With my colour scheme sorted in my head, I now had to build my Wraithlord. For weapon load out I could have matched the original with fists and star cannon, but this model is part of my Aeldari army which I’m going to play 40k games with. In 10th edition 40k, each datacard is a set points limit, you don’t pay any extra for additional weapons. You’d be crazy not maxing out the heavy weapon slots and giving him a Ghostglaive sword. I “borrowed” a Guardian Defender squad Brightlance so my Wraithlord could carry two. For the arms, I chose flamers ver shuriken cannons. I like the idea of him using the flamers in overwatch if something decides to charge him.

Aeldari Wraithlord armed with 2 Bright Lances, 2 Flamers and a Ghostglaive.

The original Eldar Dreadnought, is covered in runes and I wanted mine to be the same. I decided to use transfers (also known as decals). Annoyingly, there was no black Ulthwe emblem large enough to fit the loin cloth so I painted over a yellow icon with black whilst it was still on the transfer sheet, I think it looks pretty convincing.

How to Paint an Aeldari Wraithlord

The Wraithlord is pretty simple to paint with lots of smooth, curved surfaces. There aren’t many edges to highlight, so using volumetric shading and highlighting really suits it.
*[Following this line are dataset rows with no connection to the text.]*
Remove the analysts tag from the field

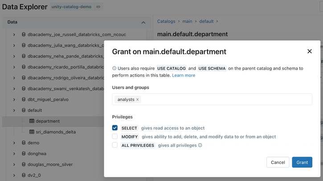click(x=138, y=99)
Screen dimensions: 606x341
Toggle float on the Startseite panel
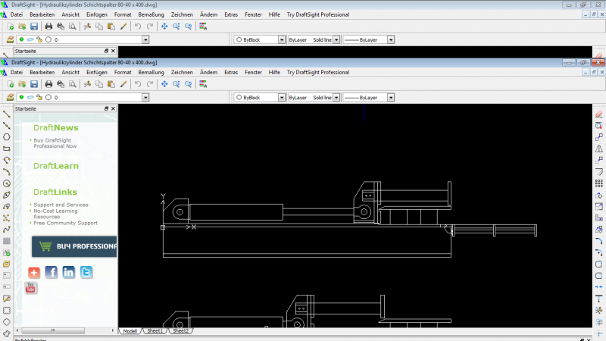(106, 109)
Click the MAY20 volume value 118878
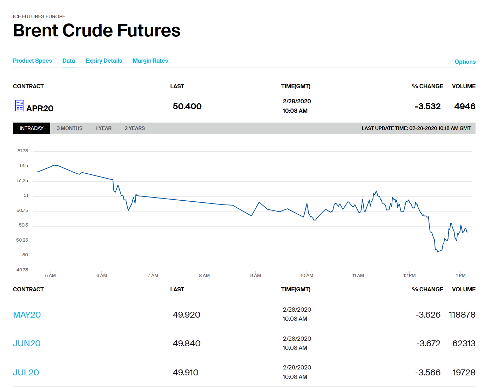Viewport: 485px width, 388px height. click(x=462, y=315)
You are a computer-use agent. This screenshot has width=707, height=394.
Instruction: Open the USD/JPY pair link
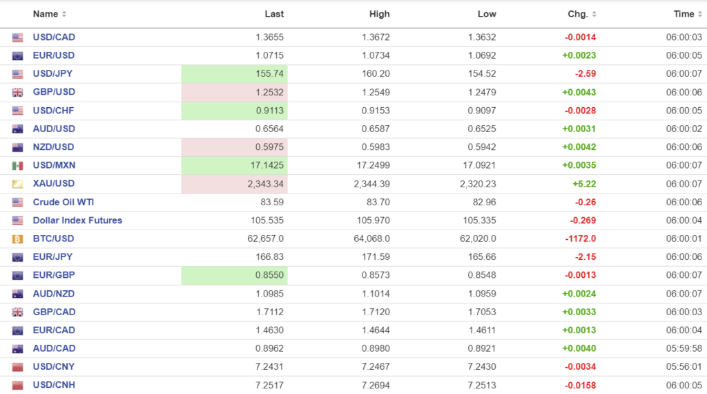click(x=54, y=74)
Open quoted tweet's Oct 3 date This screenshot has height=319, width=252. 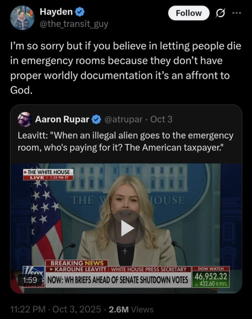pos(161,119)
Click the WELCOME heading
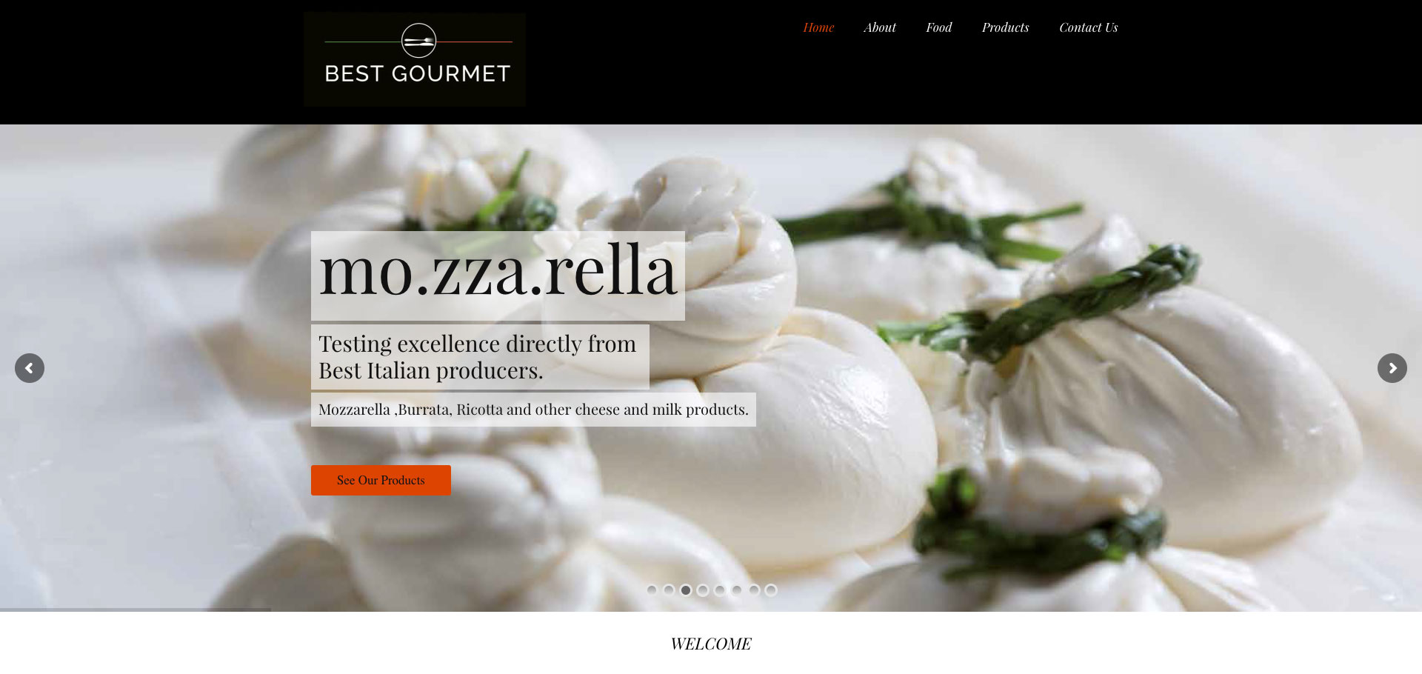1422x674 pixels. 711,644
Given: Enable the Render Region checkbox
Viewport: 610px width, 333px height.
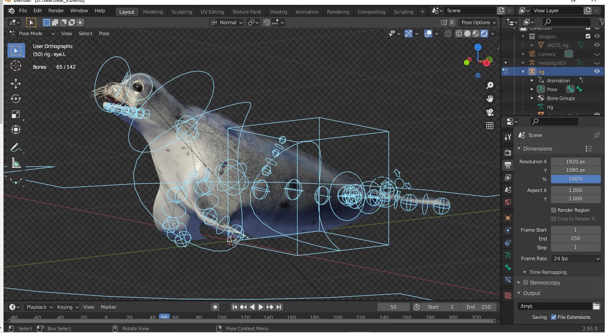Looking at the screenshot, I should [x=554, y=210].
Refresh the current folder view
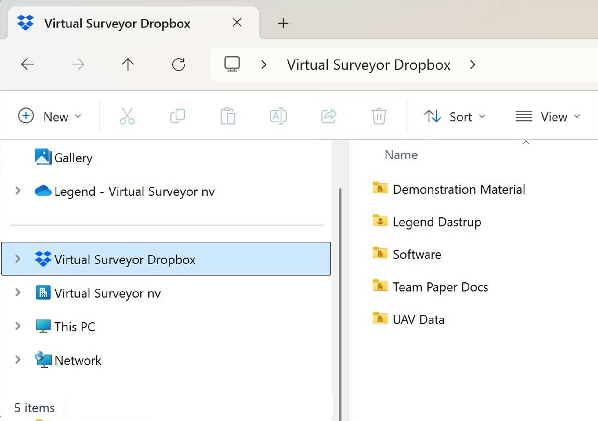598x421 pixels. tap(179, 64)
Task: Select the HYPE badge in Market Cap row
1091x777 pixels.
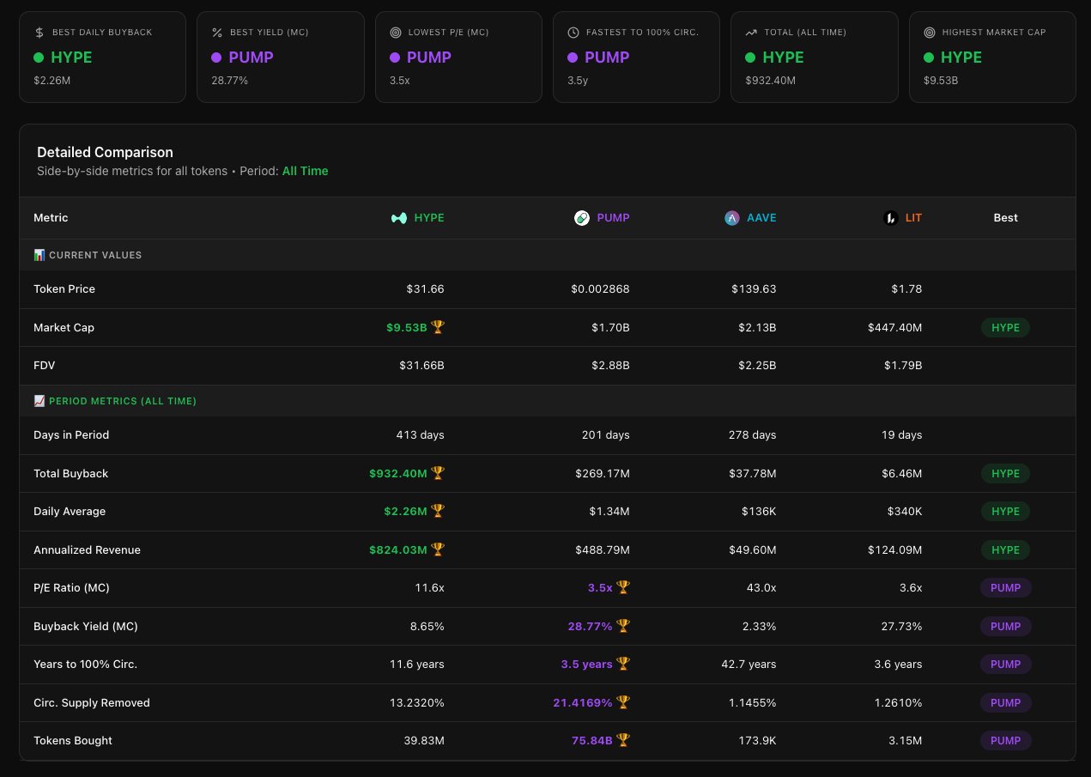Action: point(1005,327)
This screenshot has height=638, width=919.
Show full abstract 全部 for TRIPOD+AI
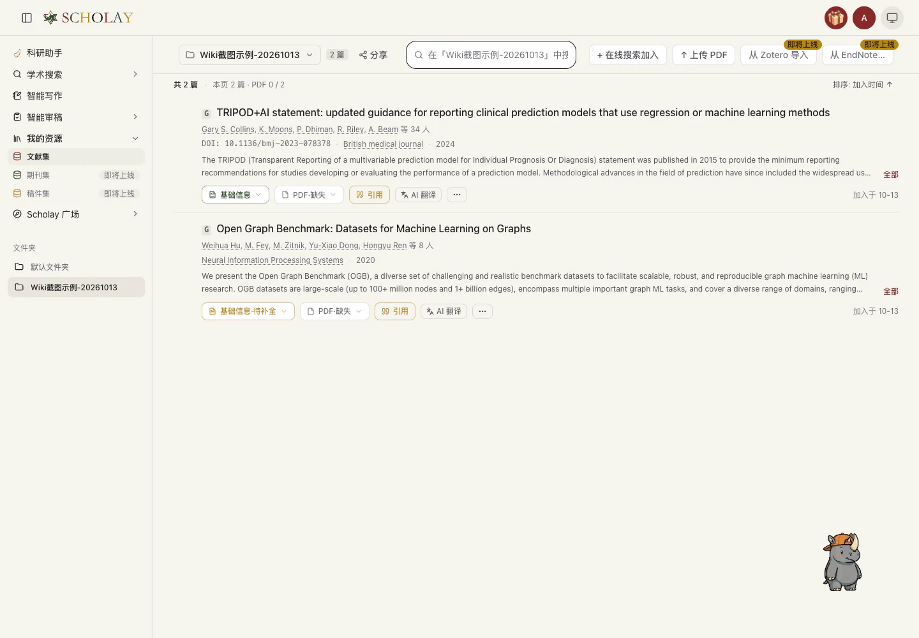click(x=891, y=175)
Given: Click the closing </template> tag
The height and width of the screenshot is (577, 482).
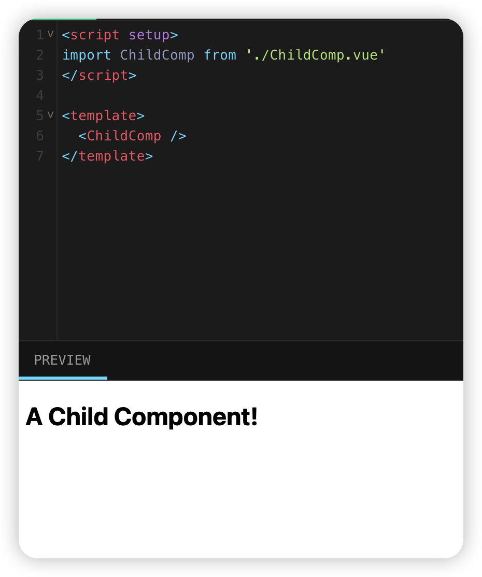Looking at the screenshot, I should tap(107, 156).
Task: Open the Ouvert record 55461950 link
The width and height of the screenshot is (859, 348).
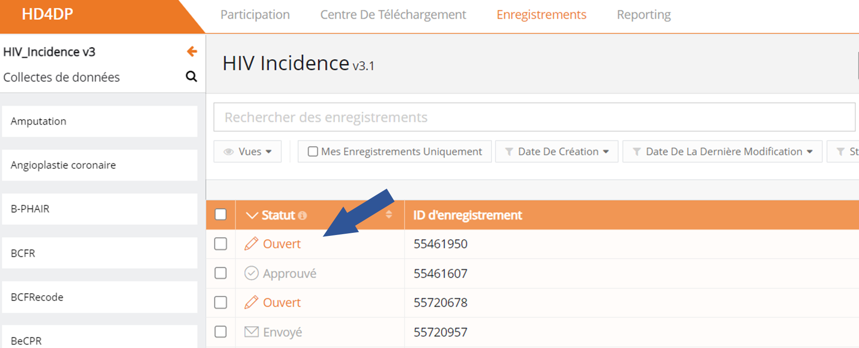Action: tap(282, 244)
To get the smooth blending of your volumetric shading/highlighting you can use lots of different techniques. Easiest method is dry brushing, but it’s messy and can look “chalky”. Another easy method is banding, where you mix colours together and paint a new layer over the previous dried layer leaving a little of the previous layer showing through. Repeat this with slightly different colours each time and you’ll great a blend. Banding is time consuming and can leave lines showing. An advanced technique is airbrushing, that can create smooth blends but the downside is over spray, you’ll be forever masking areas with putty or tape. My method is glazing with thinned paint. Thin water colour painting. Painting successive translucent layers on top of each other can really create seamless soft blends. It’s quicker than banding and doesn’t require mixing colours but it’s much harder to do and takes a lot of practice.

My Aeldari army to date.

Project Ulthwe Army 2025

My Aeldari are my main focus for 2025. My goals are paint 1000pts and play a game and then 1500pts and play another game. If I can do that in 2025 I’ll be over the moon. I’ve been distracted by Soulblight Gravelords recently and the new Killteam Typhon looks amazing so I might have to take some time off painting Aeldari for a bit, but when I look at how cool the army is coming together, I really want to paint more… maybe even a second Wraithlord armed with a Starcannon, fists and red knees?